> [Extracted data]
========

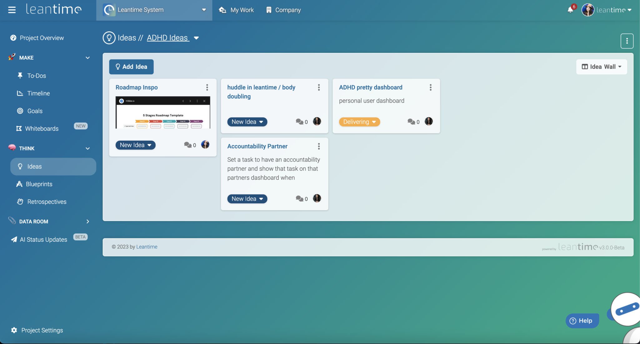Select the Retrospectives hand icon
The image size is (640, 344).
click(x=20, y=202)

========

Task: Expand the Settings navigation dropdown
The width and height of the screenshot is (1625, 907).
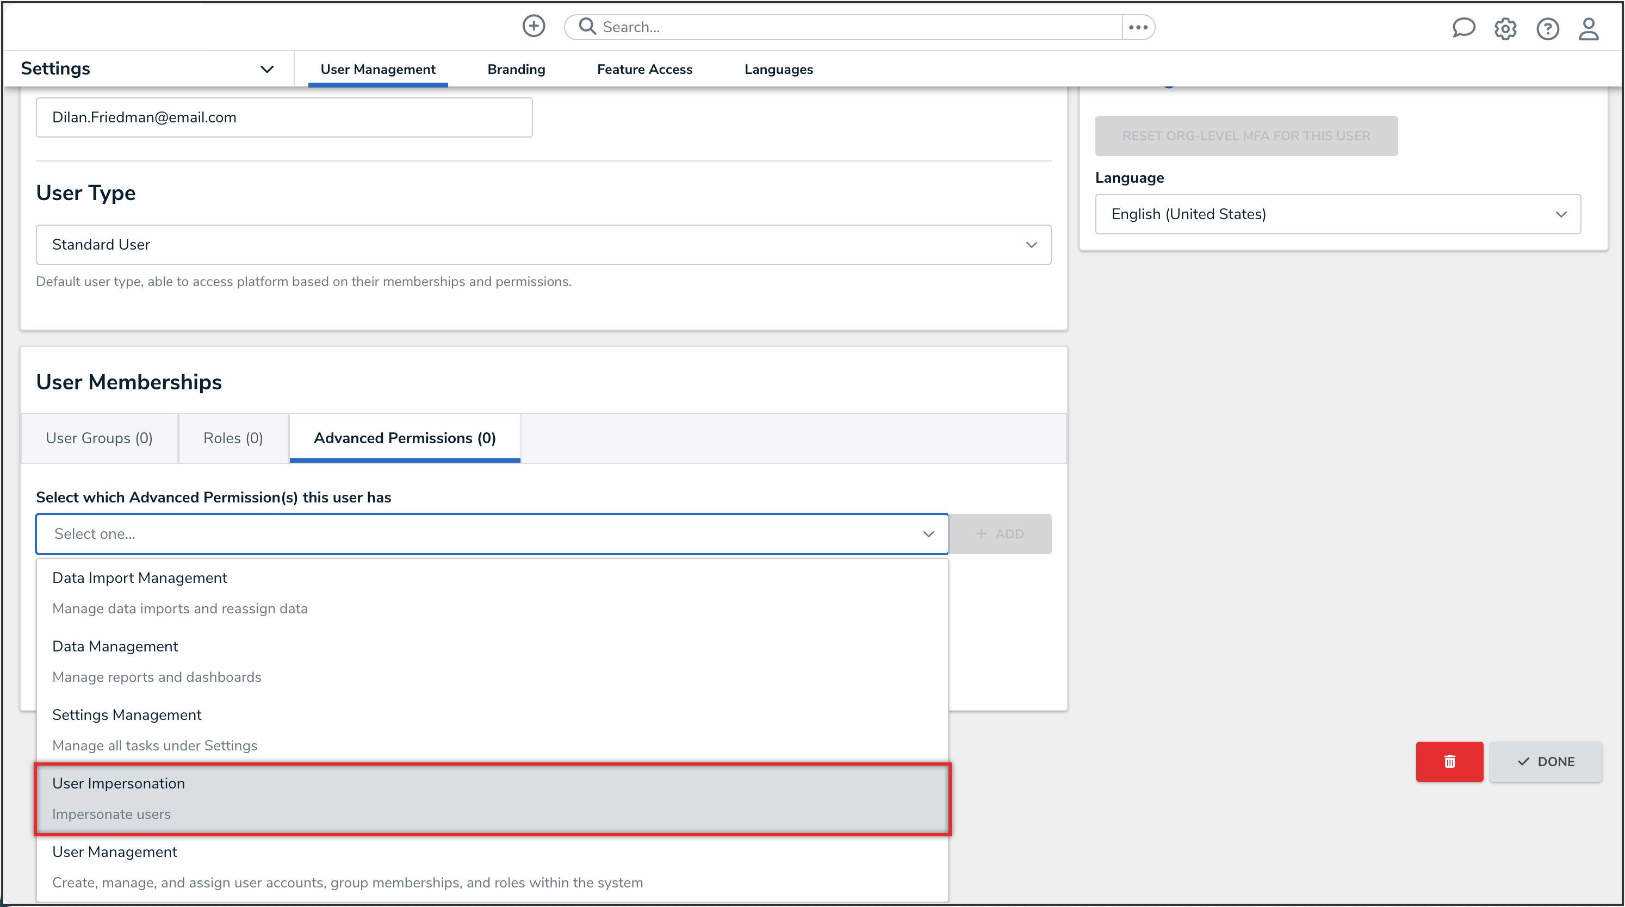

========

> [Task goal]
In the data above, start at the line that has "Task: Expand the Settings navigation dropdown", stop after the line that has "The width and", and print every line in between exactly as it stands.

> [Your response]
Task: Expand the Settings navigation dropdown
The width and height of the screenshot is (1625, 907).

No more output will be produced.